Given exercise. Write out the records as a JSON list of strings, one string per line and no blank lines, from the line with "643x361 pixels. At" up to and including the line with "[x=234, y=505]". Include only those lines, and leave the pictures out.

[Start of Dataset entries]

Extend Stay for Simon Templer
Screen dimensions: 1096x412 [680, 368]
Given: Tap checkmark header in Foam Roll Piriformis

[End of Dataset entries]
[Start of Dataset entries]

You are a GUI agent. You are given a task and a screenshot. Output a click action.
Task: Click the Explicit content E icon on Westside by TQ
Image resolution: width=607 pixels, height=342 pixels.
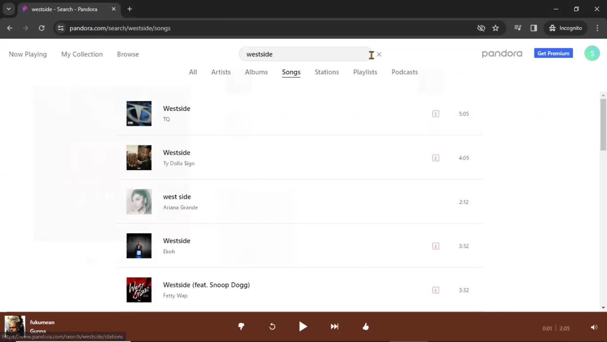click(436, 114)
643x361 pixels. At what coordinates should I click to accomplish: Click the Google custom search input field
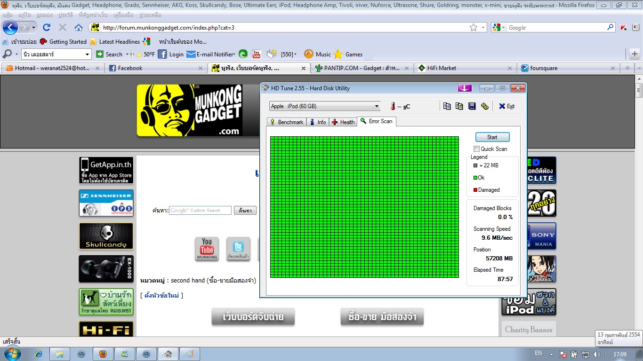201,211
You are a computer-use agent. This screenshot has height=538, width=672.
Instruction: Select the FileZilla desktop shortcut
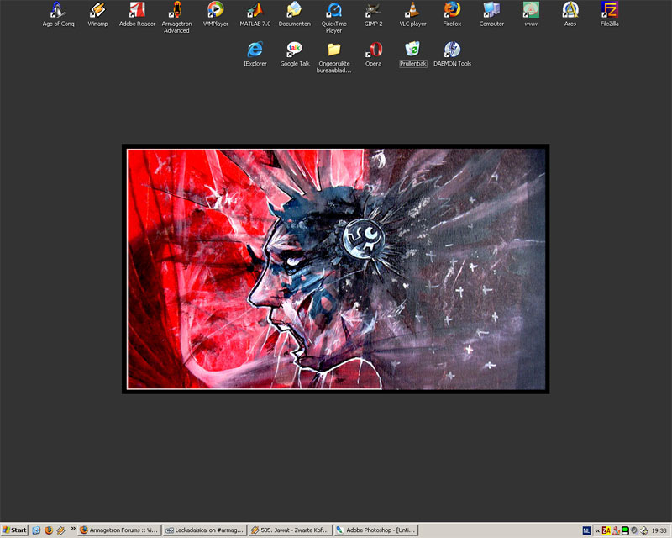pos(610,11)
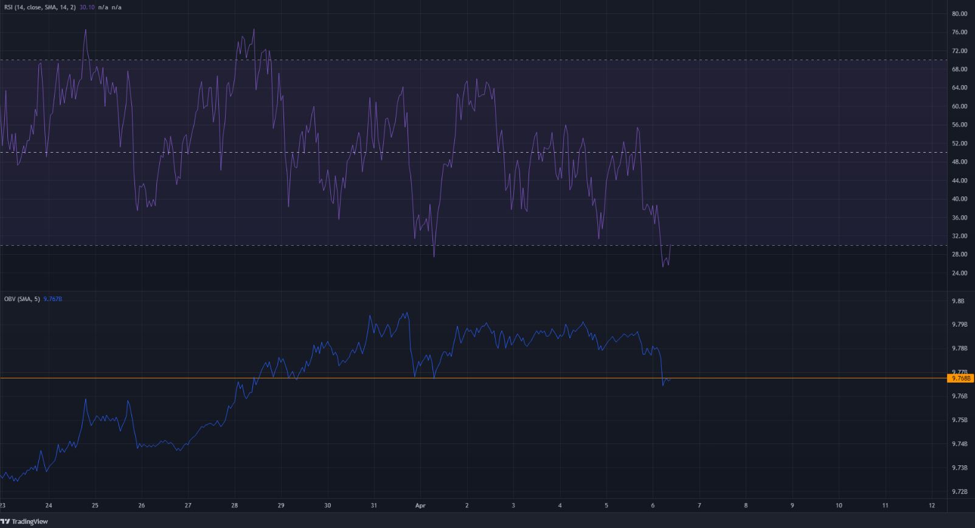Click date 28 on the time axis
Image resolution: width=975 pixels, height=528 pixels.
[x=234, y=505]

[End of Dataset entries]

Solution to the problem.
[
  "643x361 pixels. At what coordinates should I click to accomplish: Click the Google custom search input field",
  "201,211",
  "You are a computer-use agent. This screenshot has height=538, width=672.",
  "Instruction: Select the FileZilla desktop shortcut",
  "pos(610,11)",
  "Click date 28 on the time axis",
  "Image resolution: width=975 pixels, height=528 pixels.",
  "[x=234, y=505]"
]